* **YOUR GOAL**
The data below contains pictures, which are to be skipped; the lines starting at the line with "Task: Select the" and ending at the line with "Task: Tap the R coin currency icon" are to be output exactly, both ends included.

* **SOURCE RECORDS**
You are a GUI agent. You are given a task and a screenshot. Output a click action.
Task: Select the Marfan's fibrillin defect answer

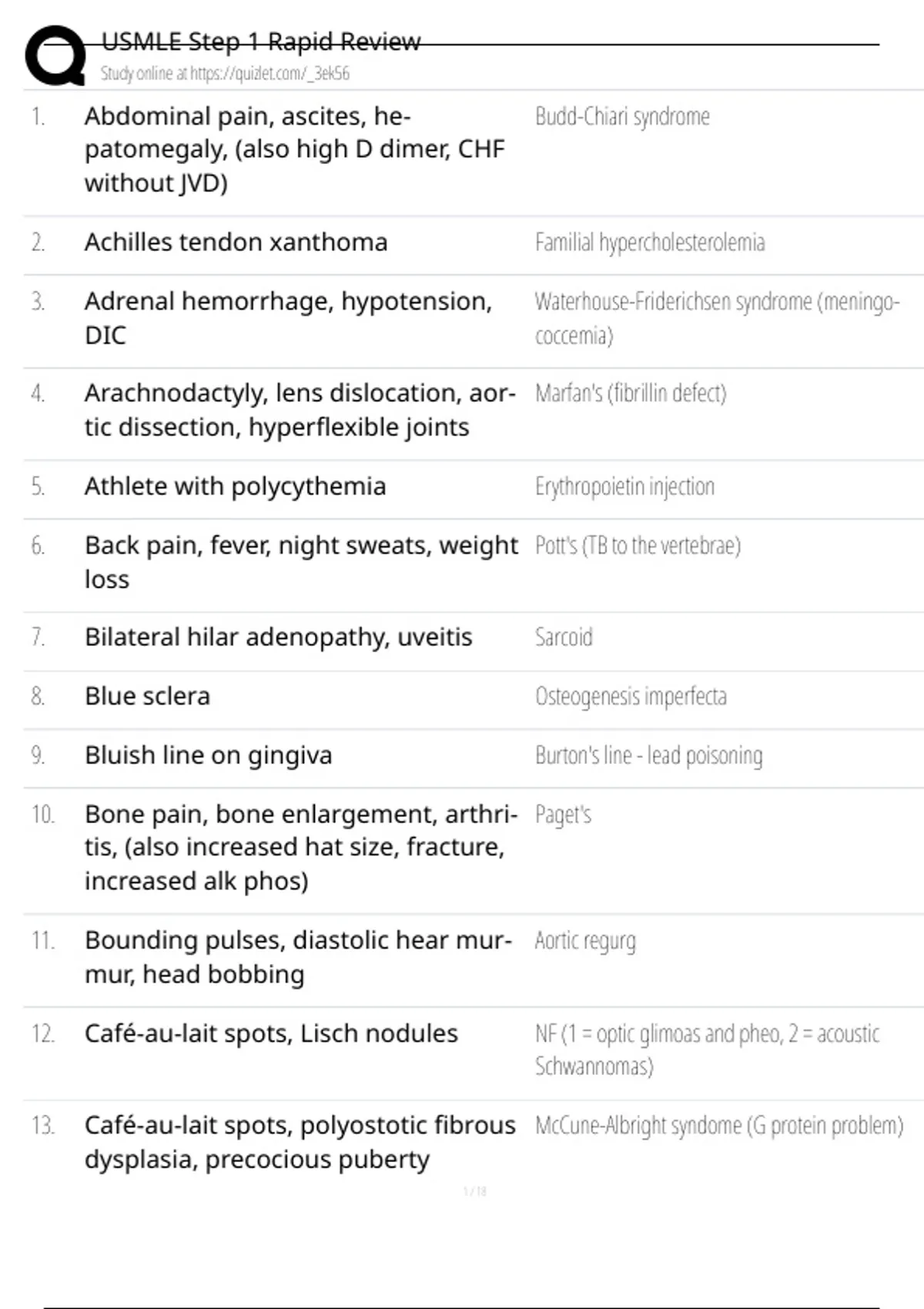tap(631, 393)
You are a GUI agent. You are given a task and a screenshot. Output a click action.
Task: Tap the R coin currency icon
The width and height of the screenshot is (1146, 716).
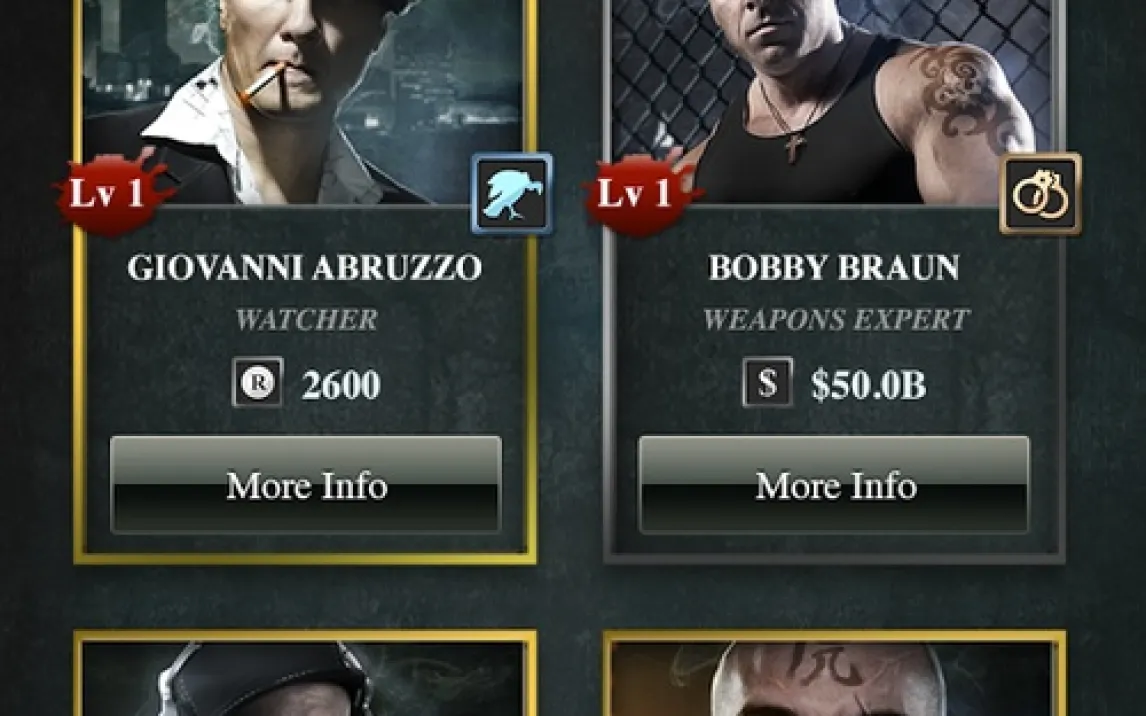pyautogui.click(x=257, y=381)
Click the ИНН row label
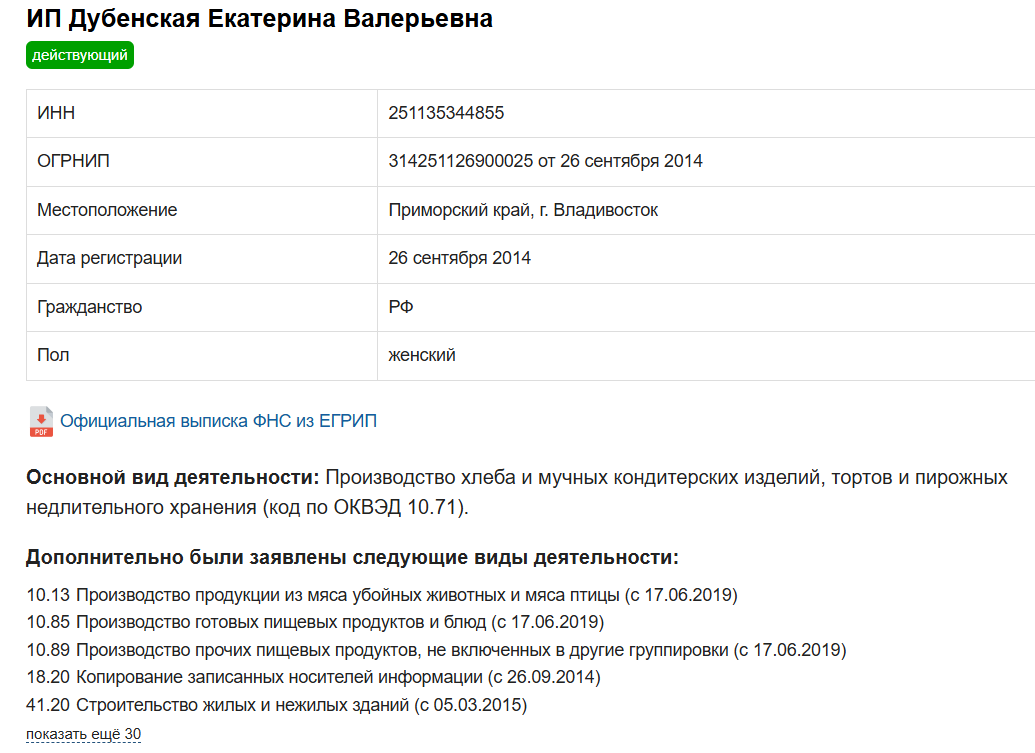The height and width of the screenshot is (753, 1035). (56, 113)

* **EXPECTED OUTPUT**
Task: Select the Marfan's fibrillin defect answer

tap(631, 393)
You are a GUI agent. You are given a task and a screenshot. Output a click action.
Task: Tap the R coin currency icon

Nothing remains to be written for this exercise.